> Records supplied
/---

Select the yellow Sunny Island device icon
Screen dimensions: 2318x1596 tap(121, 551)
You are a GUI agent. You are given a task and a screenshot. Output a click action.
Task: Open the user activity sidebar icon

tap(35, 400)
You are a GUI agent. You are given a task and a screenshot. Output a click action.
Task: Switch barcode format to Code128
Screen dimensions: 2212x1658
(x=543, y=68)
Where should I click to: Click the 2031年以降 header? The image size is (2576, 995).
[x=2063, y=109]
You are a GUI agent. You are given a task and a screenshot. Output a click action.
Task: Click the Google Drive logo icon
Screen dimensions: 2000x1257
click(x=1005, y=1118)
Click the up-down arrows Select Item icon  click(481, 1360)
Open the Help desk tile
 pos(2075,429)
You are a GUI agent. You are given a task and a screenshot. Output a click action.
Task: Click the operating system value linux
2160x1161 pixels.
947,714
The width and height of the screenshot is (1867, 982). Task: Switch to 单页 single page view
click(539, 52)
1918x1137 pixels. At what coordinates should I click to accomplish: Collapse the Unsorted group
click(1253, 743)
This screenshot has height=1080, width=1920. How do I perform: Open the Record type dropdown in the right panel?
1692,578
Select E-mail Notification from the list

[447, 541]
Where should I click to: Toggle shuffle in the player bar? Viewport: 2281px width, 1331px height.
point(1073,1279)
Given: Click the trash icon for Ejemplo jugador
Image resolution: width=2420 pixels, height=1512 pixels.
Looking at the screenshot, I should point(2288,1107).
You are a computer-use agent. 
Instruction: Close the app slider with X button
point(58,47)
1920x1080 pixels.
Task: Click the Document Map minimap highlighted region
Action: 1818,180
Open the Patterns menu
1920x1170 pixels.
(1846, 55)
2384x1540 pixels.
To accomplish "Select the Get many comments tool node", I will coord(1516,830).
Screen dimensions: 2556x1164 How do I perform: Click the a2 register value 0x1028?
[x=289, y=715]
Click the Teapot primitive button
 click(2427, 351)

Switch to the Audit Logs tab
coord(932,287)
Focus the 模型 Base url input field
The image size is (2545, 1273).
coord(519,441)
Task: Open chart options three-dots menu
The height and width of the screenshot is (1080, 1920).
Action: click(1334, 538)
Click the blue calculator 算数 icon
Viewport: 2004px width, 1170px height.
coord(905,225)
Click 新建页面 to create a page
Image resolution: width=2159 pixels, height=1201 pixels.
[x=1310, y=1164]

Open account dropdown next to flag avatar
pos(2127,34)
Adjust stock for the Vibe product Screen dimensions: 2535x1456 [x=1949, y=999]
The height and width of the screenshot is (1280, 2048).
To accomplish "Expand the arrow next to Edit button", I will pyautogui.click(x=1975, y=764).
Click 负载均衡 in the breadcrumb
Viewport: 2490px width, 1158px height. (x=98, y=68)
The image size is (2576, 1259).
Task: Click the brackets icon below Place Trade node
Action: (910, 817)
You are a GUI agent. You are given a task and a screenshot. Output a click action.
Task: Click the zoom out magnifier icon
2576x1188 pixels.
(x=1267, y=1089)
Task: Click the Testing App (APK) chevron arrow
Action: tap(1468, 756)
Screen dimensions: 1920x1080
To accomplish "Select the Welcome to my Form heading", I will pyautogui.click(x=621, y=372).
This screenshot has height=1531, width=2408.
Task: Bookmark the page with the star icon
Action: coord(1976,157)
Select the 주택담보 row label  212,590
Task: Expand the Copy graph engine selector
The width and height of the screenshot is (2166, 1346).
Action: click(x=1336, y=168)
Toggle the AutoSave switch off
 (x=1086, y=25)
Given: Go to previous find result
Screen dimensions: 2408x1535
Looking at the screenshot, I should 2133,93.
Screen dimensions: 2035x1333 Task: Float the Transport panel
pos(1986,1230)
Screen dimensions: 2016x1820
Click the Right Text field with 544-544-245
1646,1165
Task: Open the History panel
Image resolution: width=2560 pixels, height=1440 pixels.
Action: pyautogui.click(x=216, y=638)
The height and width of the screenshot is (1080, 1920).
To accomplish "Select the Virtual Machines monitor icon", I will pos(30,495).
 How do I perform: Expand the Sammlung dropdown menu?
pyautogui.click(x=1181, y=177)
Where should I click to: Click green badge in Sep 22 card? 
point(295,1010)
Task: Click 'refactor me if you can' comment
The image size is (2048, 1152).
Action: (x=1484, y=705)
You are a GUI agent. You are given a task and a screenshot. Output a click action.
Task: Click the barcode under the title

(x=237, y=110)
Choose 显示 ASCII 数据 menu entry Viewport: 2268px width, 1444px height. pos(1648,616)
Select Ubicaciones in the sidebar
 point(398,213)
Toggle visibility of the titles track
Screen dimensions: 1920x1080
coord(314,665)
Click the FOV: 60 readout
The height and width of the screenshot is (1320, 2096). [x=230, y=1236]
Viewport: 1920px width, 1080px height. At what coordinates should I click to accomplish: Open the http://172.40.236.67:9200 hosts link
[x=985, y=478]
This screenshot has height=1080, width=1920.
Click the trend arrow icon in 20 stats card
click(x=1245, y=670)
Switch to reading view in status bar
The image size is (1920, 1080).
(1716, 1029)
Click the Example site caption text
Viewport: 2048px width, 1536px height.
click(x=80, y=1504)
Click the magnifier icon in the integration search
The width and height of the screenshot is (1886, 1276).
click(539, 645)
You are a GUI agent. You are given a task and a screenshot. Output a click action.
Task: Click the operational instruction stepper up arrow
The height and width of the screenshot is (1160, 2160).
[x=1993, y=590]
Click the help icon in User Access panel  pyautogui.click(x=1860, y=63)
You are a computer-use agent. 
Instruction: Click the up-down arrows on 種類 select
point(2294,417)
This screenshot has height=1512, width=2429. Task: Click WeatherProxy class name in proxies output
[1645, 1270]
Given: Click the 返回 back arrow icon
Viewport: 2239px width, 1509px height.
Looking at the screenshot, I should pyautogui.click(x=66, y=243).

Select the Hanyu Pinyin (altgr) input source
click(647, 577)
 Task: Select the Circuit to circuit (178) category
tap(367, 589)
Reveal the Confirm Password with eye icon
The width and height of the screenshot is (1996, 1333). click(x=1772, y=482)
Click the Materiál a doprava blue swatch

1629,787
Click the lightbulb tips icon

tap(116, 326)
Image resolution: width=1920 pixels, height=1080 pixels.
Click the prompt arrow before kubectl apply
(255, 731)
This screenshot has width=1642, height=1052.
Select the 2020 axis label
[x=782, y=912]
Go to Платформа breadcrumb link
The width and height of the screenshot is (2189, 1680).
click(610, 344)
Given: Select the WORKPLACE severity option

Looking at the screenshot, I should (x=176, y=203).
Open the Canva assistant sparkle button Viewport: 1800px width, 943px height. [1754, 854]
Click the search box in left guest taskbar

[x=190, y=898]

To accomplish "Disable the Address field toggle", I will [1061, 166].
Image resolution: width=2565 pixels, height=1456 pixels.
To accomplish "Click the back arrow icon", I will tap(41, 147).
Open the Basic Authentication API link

\---

> What is being asked
Retype all the data. Nothing may be left out or altered.

> Exercise solution
Select the yellow Sunny Island device icon
Screen dimensions: 2318x1596 tap(121, 551)
You are a GUI agent. You are given a task and a screenshot. Output a click action.
Task: Open the user activity sidebar icon

tap(35, 400)
You are a GUI agent. You are given a task and a screenshot. Output a click action.
Task: Switch barcode format to Code128
Screen dimensions: 2212x1658
(x=543, y=68)
Where should I click to: Click the 2031年以降 header? The image size is (2576, 995).
[x=2063, y=109]
You are a GUI agent. You are given a task and a screenshot. Output a click action.
Task: Click the Google Drive logo icon
Screen dimensions: 2000x1257
click(x=1005, y=1118)
Click the up-down arrows Select Item icon  click(481, 1360)
Open the Help desk tile
 pos(2075,429)
You are a GUI agent. You are given a task and a screenshot. Output a click action.
Task: Click the operating system value linux
2160x1161 pixels.
947,714
The width and height of the screenshot is (1867, 982). Task: Switch to 单页 single page view
click(539, 52)
1918x1137 pixels. At what coordinates should I click to accomplish: Collapse the Unsorted group
click(1253, 743)
This screenshot has height=1080, width=1920. How do I perform: Open the Record type dropdown in the right panel?
1692,578
Select E-mail Notification from the list

[447, 541]
Where should I click to: Toggle shuffle in the player bar? Viewport: 2281px width, 1331px height.
point(1073,1279)
Given: Click the trash icon for Ejemplo jugador
Image resolution: width=2420 pixels, height=1512 pixels.
Looking at the screenshot, I should point(2288,1107).
You are a computer-use agent. 
Instruction: Close the app slider with X button
point(58,47)
1920x1080 pixels.
Task: Click the Document Map minimap highlighted region
Action: 1818,180
Open the Patterns menu
1920x1170 pixels.
(1846, 55)
2384x1540 pixels.
To accomplish "Select the Get many comments tool node", I will coord(1516,830).
Screen dimensions: 2556x1164 How do I perform: Click the a2 register value 0x1028?
[x=289, y=715]
Click the Teapot primitive button
 click(2427, 351)

Switch to the Audit Logs tab
coord(932,287)
Focus the 模型 Base url input field
The image size is (2545, 1273).
coord(519,441)
Task: Open chart options three-dots menu
The height and width of the screenshot is (1080, 1920).
Action: click(1334, 538)
Click the blue calculator 算数 icon
Viewport: 2004px width, 1170px height.
coord(905,225)
Click 新建页面 to create a page
Image resolution: width=2159 pixels, height=1201 pixels.
[x=1310, y=1164]

Open account dropdown next to flag avatar
pos(2127,34)
Adjust stock for the Vibe product Screen dimensions: 2535x1456 [x=1949, y=999]
The height and width of the screenshot is (1280, 2048).
To accomplish "Expand the arrow next to Edit button", I will pyautogui.click(x=1975, y=764).
Click 负载均衡 in the breadcrumb
Viewport: 2490px width, 1158px height. (x=98, y=68)
The image size is (2576, 1259).
Task: Click the brackets icon below Place Trade node
Action: (910, 817)
You are a GUI agent. You are given a task and a screenshot. Output a click action.
Task: Click the zoom out magnifier icon
2576x1188 pixels.
(x=1267, y=1089)
Task: Click the Testing App (APK) chevron arrow
Action: tap(1468, 756)
Screen dimensions: 1920x1080
To accomplish "Select the Welcome to my Form heading", I will pyautogui.click(x=621, y=372).
This screenshot has height=1531, width=2408.
Task: Bookmark the page with the star icon
Action: coord(1976,157)
Select the 주택담보 row label  212,590
Task: Expand the Copy graph engine selector
The width and height of the screenshot is (2166, 1346).
Action: click(x=1336, y=168)
Toggle the AutoSave switch off
 (x=1086, y=25)
Given: Go to previous find result
Screen dimensions: 2408x1535
Looking at the screenshot, I should 2133,93.
Screen dimensions: 2035x1333 Task: Float the Transport panel
pos(1986,1230)
Screen dimensions: 2016x1820
Click the Right Text field with 544-544-245
1646,1165
Task: Open the History panel
Image resolution: width=2560 pixels, height=1440 pixels.
Action: pyautogui.click(x=216, y=638)
The height and width of the screenshot is (1080, 1920).
To accomplish "Select the Virtual Machines monitor icon", I will pos(30,495).
 How do I perform: Expand the Sammlung dropdown menu?
pyautogui.click(x=1181, y=177)
Where should I click to: Click green badge in Sep 22 card? 
point(295,1010)
Task: Click 'refactor me if you can' comment
The image size is (2048, 1152).
Action: (x=1484, y=705)
You are a GUI agent. You are given a task and a screenshot. Output a click action.
Task: Click the barcode under the title

(x=237, y=110)
Choose 显示 ASCII 数据 menu entry Viewport: 2268px width, 1444px height. pos(1648,616)
Select Ubicaciones in the sidebar
 point(398,213)
Toggle visibility of the titles track
Screen dimensions: 1920x1080
coord(314,665)
Click the FOV: 60 readout
The height and width of the screenshot is (1320, 2096). [x=230, y=1236]
Viewport: 1920px width, 1080px height. At what coordinates should I click to accomplish: Open the http://172.40.236.67:9200 hosts link
[x=985, y=478]
This screenshot has height=1080, width=1920.
Click the trend arrow icon in 20 stats card
click(x=1245, y=670)
Switch to reading view in status bar
The image size is (1920, 1080).
(1716, 1029)
Click the Example site caption text
Viewport: 2048px width, 1536px height.
click(x=80, y=1504)
Click the magnifier icon in the integration search
The width and height of the screenshot is (1886, 1276).
click(539, 645)
You are a GUI agent. You are given a task and a screenshot. Output a click action.
Task: Click the operational instruction stepper up arrow
The height and width of the screenshot is (1160, 2160).
[x=1993, y=590]
Click the help icon in User Access panel  pyautogui.click(x=1860, y=63)
You are a computer-use agent. 
Instruction: Click the up-down arrows on 種類 select
point(2294,417)
This screenshot has height=1512, width=2429. Task: Click WeatherProxy class name in proxies output
[1645, 1270]
Given: Click the 返回 back arrow icon
Viewport: 2239px width, 1509px height.
Looking at the screenshot, I should pyautogui.click(x=66, y=243).

Select the Hanyu Pinyin (altgr) input source
click(647, 577)
 Task: Select the Circuit to circuit (178) category
tap(367, 589)
Reveal the Confirm Password with eye icon
The width and height of the screenshot is (1996, 1333). click(x=1772, y=482)
Click the Materiál a doprava blue swatch

1629,787
Click the lightbulb tips icon

tap(116, 326)
Image resolution: width=1920 pixels, height=1080 pixels.
Click the prompt arrow before kubectl apply
(255, 731)
This screenshot has width=1642, height=1052.
Select the 2020 axis label
[x=782, y=912]
Go to Платформа breadcrumb link
The width and height of the screenshot is (2189, 1680).
click(610, 344)
Given: Select the WORKPLACE severity option

Looking at the screenshot, I should (x=176, y=203).
Open the Canva assistant sparkle button Viewport: 1800px width, 943px height. [1754, 854]
Click the search box in left guest taskbar

[x=190, y=898]

To accomplish "Disable the Address field toggle", I will [1061, 166].
Image resolution: width=2565 pixels, height=1456 pixels.
To accomplish "Click the back arrow icon", I will tap(41, 147).
Open the Basic Authentication API link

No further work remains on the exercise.